His work is called “Drawing Memory” and is part of a series of works he’s done in different places.

“The whole idea of memory – my notion of memory – is that it’s a very ephemeral condition, a human condition,” said Ekpuk, who uses chalk with the idea that it will all be wiped away at some point. “It continues to change and to be affected by circumstances.”

The mural for the Brooks is somewhere between ephemeral and permanent, with about a five-year life.

“It’s not completely ephemeral,” Ekpuk said with a chuckle against a backdrop of symbols and words on a white surface – some mysterious, some familiar, depending on who is taking in the still-forming piece.

And there is Ekpuk’s perspective.

“I was born in Nigeria; I’m an American citizen,” he said. “My memories of where I was born and where I am now is all in flux. It’s affected by circumstances. I decided to make this work to portray the essence of Memphis as I see it being here and through historical context.”

So amidst the imagery you will see the words “I Am a Man,” but “I Am” is separated from the rest of the slogan from the 1968 sanitation workers strike. And “I Am” is a phrase that appears in Ekpuk’s earlier works with specific glyphs. Dots on the Memphis mural might be cotton, and multicolored waves at the bottom might symbolize a river. There could be the body of a guitar in the center.

Ekpuk doesn’t interpret anything in talking about his work. And he cautions against picking out phrases or symbols. In his works, drawing becomes writing and writing becomes drawing. He refers to his drawing as an “independent genre” as opposed to a support for painting. Ekpuk is also a painter.

“My work is generally inspired by African aesthetics,” he said. “That means that I study some of the objects that will be here and the whole aesthetic of what you will be seeing in the African gallery. I study the form … and I reimagine them my own way in my drawings.”

Those items will not necessarily be the same ones museum patrons have seen in the past.

The museum is working with Christa Clarke, the senior curator of Arts of Africa at the Newark Museum in New Jersey.

“They have a vast collection of superb African objects,” Pacini said of the Newark Museum. “She’s going to assemble a small exhibition for us from their collection using a few objects from our collection.”

Some of Ekpuk’s works are in the Newark Museum as well as the Smithsonian National Museum of African Art and The World Bank.

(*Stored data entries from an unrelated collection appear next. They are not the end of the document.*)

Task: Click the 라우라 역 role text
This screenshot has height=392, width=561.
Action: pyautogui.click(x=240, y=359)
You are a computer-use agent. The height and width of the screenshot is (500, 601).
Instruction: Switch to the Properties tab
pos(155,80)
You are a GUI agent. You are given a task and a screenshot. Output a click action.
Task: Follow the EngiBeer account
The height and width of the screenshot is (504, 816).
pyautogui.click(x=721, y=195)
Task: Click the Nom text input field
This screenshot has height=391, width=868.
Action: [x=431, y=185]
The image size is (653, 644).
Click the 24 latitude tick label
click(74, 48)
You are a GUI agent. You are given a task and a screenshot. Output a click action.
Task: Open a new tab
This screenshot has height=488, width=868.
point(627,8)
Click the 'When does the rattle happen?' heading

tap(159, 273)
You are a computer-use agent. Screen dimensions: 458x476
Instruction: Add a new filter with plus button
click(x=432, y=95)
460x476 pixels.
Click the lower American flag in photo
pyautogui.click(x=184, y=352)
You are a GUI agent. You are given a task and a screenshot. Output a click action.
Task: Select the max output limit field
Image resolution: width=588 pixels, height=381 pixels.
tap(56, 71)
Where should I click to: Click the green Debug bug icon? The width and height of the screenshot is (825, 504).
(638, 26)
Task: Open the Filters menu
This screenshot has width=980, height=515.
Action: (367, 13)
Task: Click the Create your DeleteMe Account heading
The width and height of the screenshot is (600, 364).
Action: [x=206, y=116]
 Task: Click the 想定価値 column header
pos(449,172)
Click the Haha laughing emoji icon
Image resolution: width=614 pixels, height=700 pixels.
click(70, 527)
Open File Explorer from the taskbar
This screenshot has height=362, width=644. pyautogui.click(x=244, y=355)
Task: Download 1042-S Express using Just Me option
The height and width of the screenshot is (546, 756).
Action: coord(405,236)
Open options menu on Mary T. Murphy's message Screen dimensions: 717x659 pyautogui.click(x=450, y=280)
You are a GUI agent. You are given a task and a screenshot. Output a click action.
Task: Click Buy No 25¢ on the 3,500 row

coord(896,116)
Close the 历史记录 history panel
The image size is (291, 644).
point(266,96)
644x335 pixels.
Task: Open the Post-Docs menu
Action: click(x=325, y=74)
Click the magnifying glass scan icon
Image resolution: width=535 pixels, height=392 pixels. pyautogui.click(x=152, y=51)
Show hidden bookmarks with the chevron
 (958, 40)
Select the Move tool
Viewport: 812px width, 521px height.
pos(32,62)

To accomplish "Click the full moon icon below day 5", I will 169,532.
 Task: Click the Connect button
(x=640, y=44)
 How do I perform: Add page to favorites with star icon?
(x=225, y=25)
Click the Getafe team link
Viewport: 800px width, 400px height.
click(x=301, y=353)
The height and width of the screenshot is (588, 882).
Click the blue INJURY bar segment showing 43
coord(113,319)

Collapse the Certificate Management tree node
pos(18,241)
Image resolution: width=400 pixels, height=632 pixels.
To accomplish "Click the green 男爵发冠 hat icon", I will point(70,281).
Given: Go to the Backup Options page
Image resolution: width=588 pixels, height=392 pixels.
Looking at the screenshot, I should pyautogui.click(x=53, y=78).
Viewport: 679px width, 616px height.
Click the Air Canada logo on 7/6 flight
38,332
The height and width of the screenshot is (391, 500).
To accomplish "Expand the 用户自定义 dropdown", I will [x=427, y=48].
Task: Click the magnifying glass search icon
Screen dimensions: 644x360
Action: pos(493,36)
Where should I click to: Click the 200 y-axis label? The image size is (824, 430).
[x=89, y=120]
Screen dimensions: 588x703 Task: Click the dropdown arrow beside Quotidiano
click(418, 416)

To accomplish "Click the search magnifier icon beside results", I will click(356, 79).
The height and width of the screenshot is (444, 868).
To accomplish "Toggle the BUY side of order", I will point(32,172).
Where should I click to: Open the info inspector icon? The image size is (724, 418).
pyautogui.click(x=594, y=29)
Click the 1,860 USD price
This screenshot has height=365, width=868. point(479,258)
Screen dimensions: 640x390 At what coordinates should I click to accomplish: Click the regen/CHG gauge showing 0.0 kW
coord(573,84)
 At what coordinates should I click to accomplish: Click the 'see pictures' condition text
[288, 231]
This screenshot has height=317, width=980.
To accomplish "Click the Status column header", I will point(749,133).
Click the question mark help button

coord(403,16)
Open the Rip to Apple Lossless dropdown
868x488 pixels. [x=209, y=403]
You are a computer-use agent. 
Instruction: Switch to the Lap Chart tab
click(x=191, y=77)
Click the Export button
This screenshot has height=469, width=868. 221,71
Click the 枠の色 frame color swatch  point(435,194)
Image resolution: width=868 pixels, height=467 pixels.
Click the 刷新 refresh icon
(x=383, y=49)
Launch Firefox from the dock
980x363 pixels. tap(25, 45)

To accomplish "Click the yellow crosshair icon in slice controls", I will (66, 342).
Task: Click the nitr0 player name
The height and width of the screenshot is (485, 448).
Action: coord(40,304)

His Memphis mural will stand as the centerpiece for an effort that has an ambitious goal in limited space and limited items. While Ekpuk is thinking about the items to come as he creates the mural, the items the museum is considering for the space are being selected with his style and imagery in mind.

“How do you in a small space like this convey African art?” Pacini asked. “You can’t. It’s a large continent with many countries and many different styles. He’s going to produce something that asks some meaningful questions about bigger pictures that apply across the continent to give people ways to think about African art.”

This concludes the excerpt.